Valery Sharifulin / Contributor / Getty Images
Jessica Booth
February 19, 2018 11:00 am

If you’ve watched the 2018 Olympic Games at all, there’s a good chance you’ve picked up on some of the Russian drama. The country was initially banned from competing in the Games in PyeongChang after investigators found that the athletes had been part of a government-run doping scheme during the 2014 Sochi Winter Olympics. In the end, the International Olympic Committee allowed 169 athletes to participate after they proved they were clean — but one of those Russian athletes just failed a doping test at the Olympics. Yikes.

The 169 Russian athletes permitted to compete are called “Olympic Athletes from Russia (OAR),” as you may have noticed. They’re also wearing neutral colors and they marched under the Olympic flag at the Opening Ceremony, rather than the Russian flag.

Everything with the athletes seemed to be going well — until the morning of February 19th, when the IOC announced that Russian curler Alexander Krushelnitsky tested positive for the banned drug meldonium; Krushelnitsky just won bronze in the mixed doubles curling event alongside his wife, Anastasia Bryzgalova. The Court of Arbitration for Sport analyzed the sample and confirmed that the anti-doping division had opened a case against him, but so far, no hearing date has been set.

Krushelnitsky has not said much besides his brief statement to the Russian newswire RIA, when he said, “I know nothing about all this.”

Meldonium has been banned by the World Anti-Doping Agency since January 2016. It’s used to treat heart disease and other chronic conditions in Russia and Eastern Europe, but it doesn’t seem like Krushelnitsky used it for any of those reasons.
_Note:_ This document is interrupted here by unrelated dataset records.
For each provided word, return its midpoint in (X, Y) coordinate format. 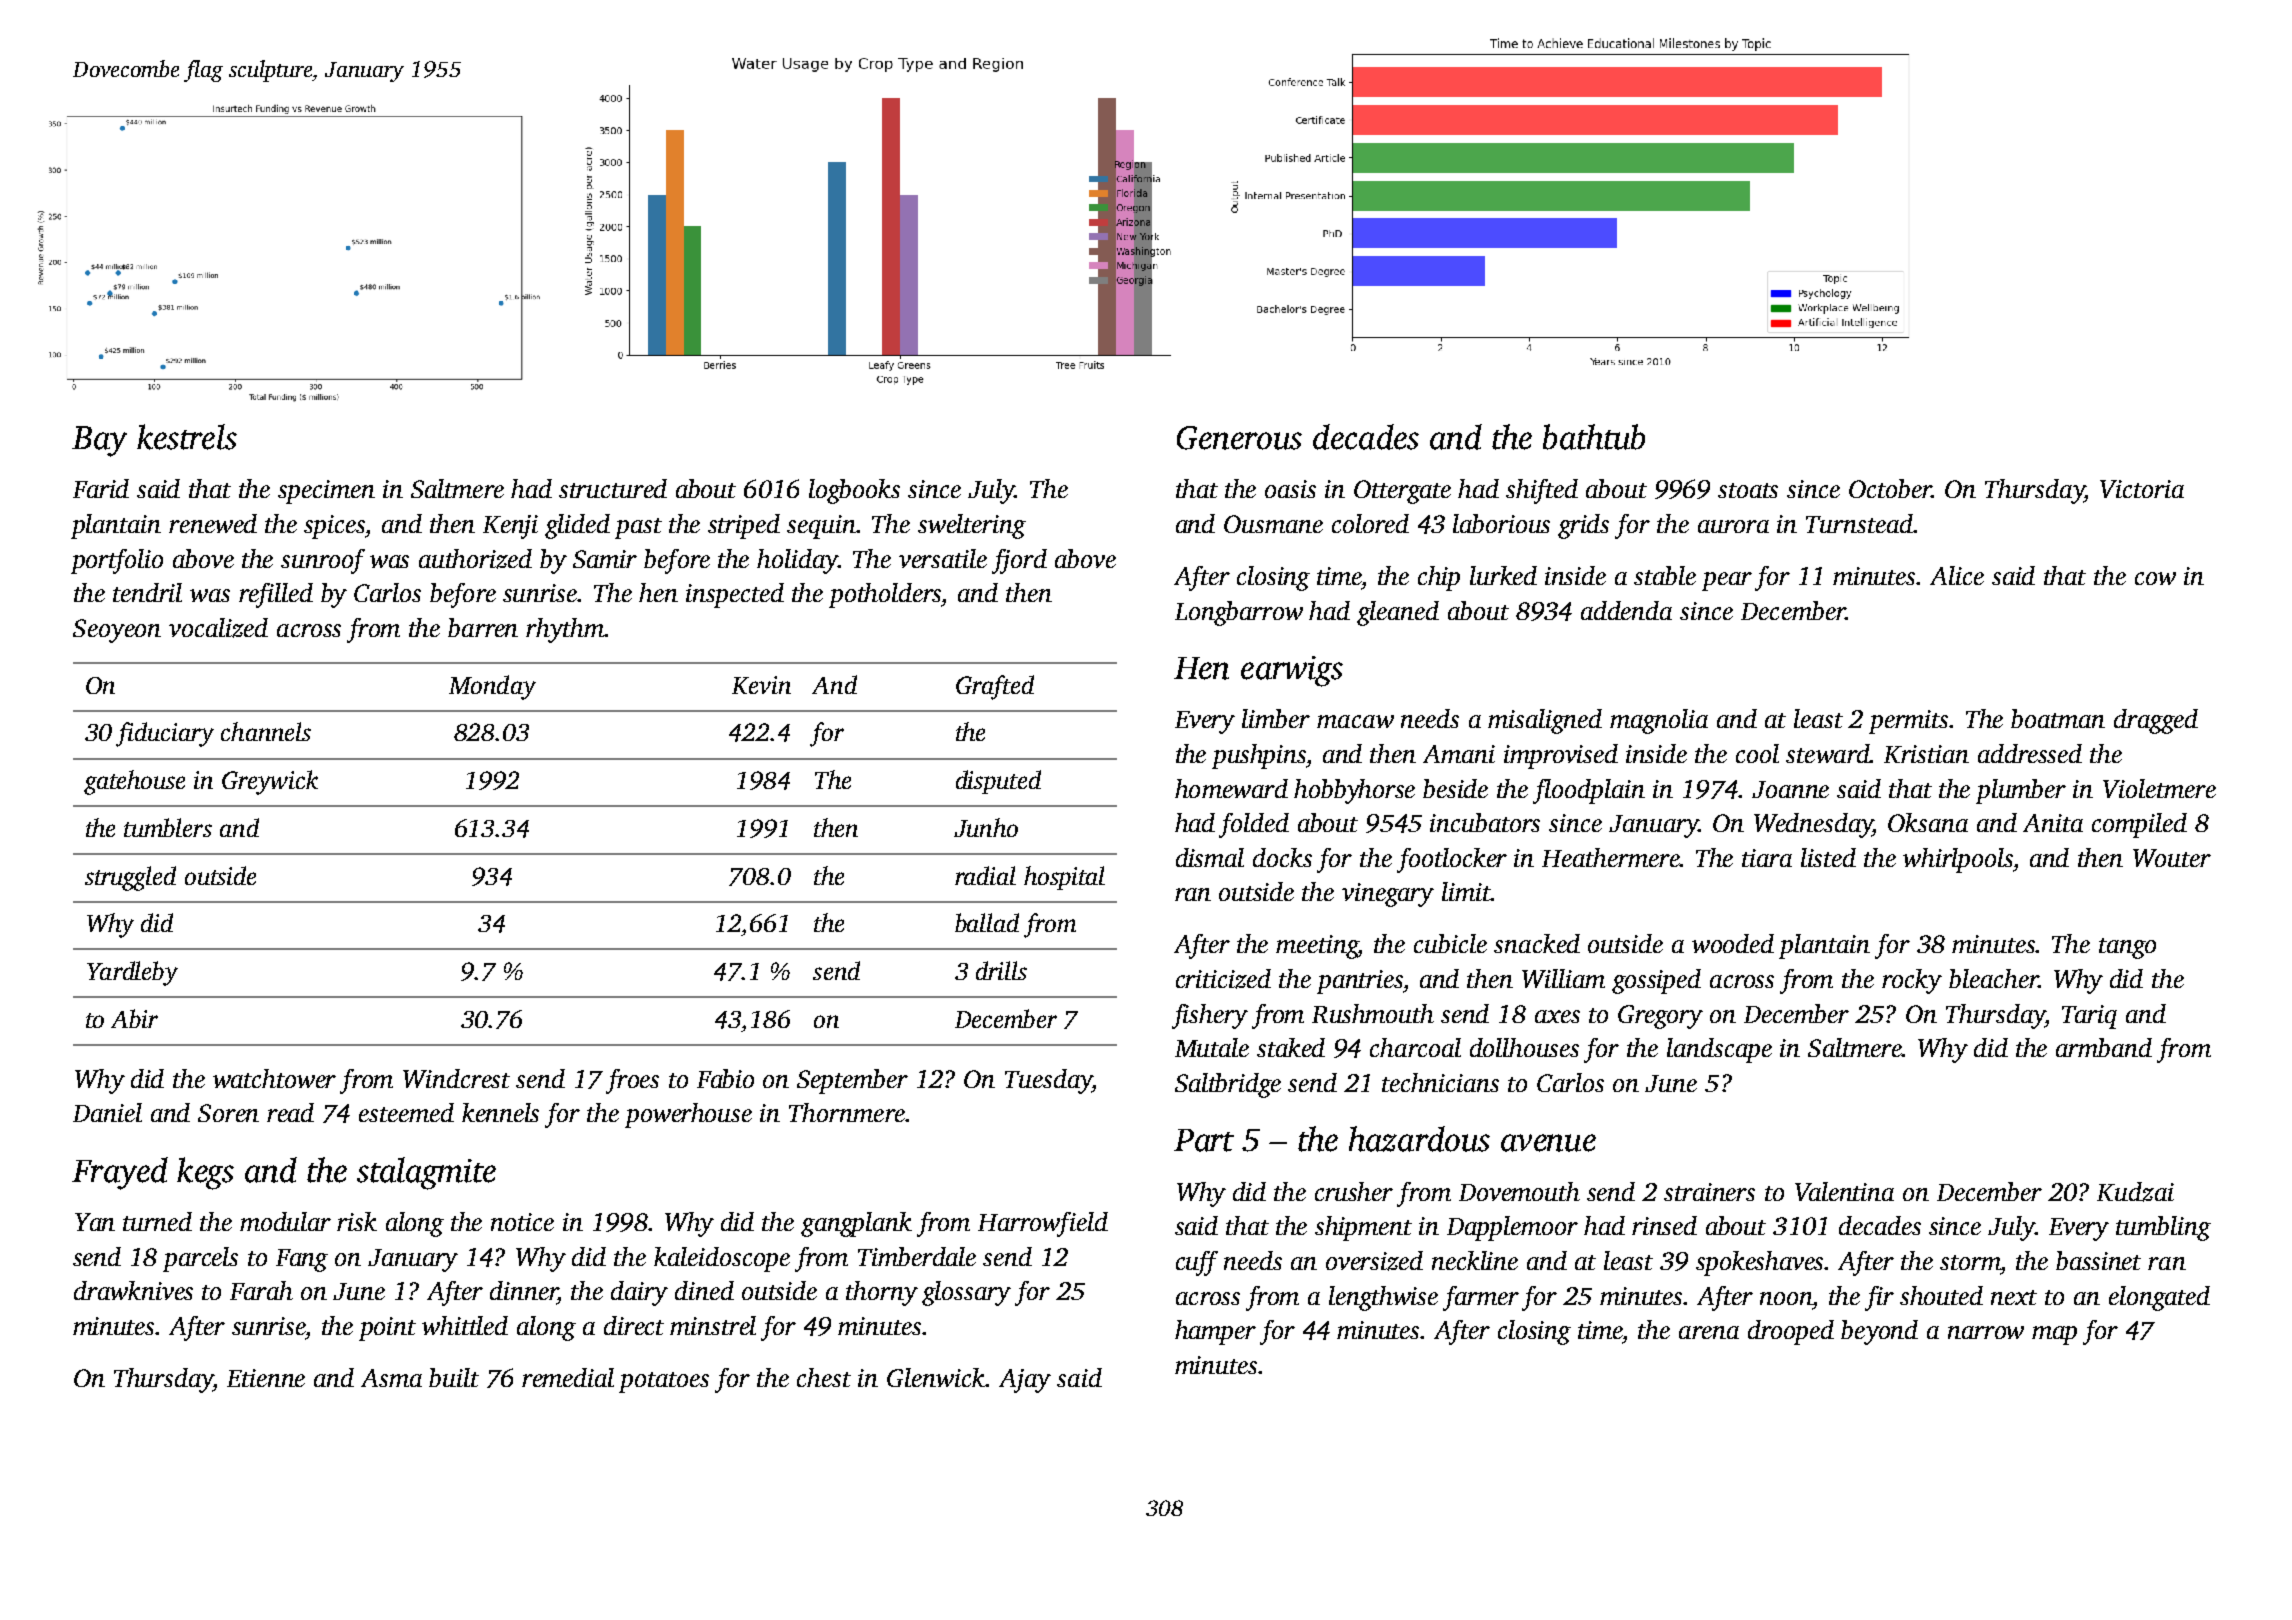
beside (1455, 788)
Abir (134, 1018)
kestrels (187, 437)
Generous (1239, 438)
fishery (1210, 1016)
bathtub (1594, 437)
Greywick (270, 782)
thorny (882, 1293)
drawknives (133, 1290)
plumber (2021, 791)
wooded (1733, 943)
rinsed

Meldonium is known to increase blood flow, something that can help increase endurance. The Wall Street Journal says that the amount found in the Russian athlete’s urine sample was much higher than the dosage that would normally be used for medical purposes, which is what makes it suspicious.

This drug is one that Russian athletes should be very aware of — 40 Russians have tested positive for it since it was banned, so using it would be a very bad idea.

The Russian team seems shocked by the announcement, and Russian curler Victoria Moiseeva told reporters that they think Krushelnitsky is innocent. Russian women’s curling coach Sergei Belanov said, “It’s stupid, but Alexander is not stupid, so I don’t believe it.”

Authorities are now looking into whether or not the urine sample was tampered with, but Krushelnitsky has already surrendered his accreditation and left the Olympic Village. According to The New York Times, the panel is also looking at the reaction from Russian officials. If they dispute the verdict or make any critical comments, one source says, “it would be practically impossible to restore the Russian team before the end of the Games.”

Krushelnitsky is not the first athlete at the Olympics to be accused of doping: Japanese short track speedskater Kei Saito was expelled before competing after testing positive for a drug.

The Russian team had been hoping that the IOC would allow them to march under the Russian flag at the Closing Ceremony. That’s looking like it’s won’t happen now. We’ll keep an eye on the situation for updates!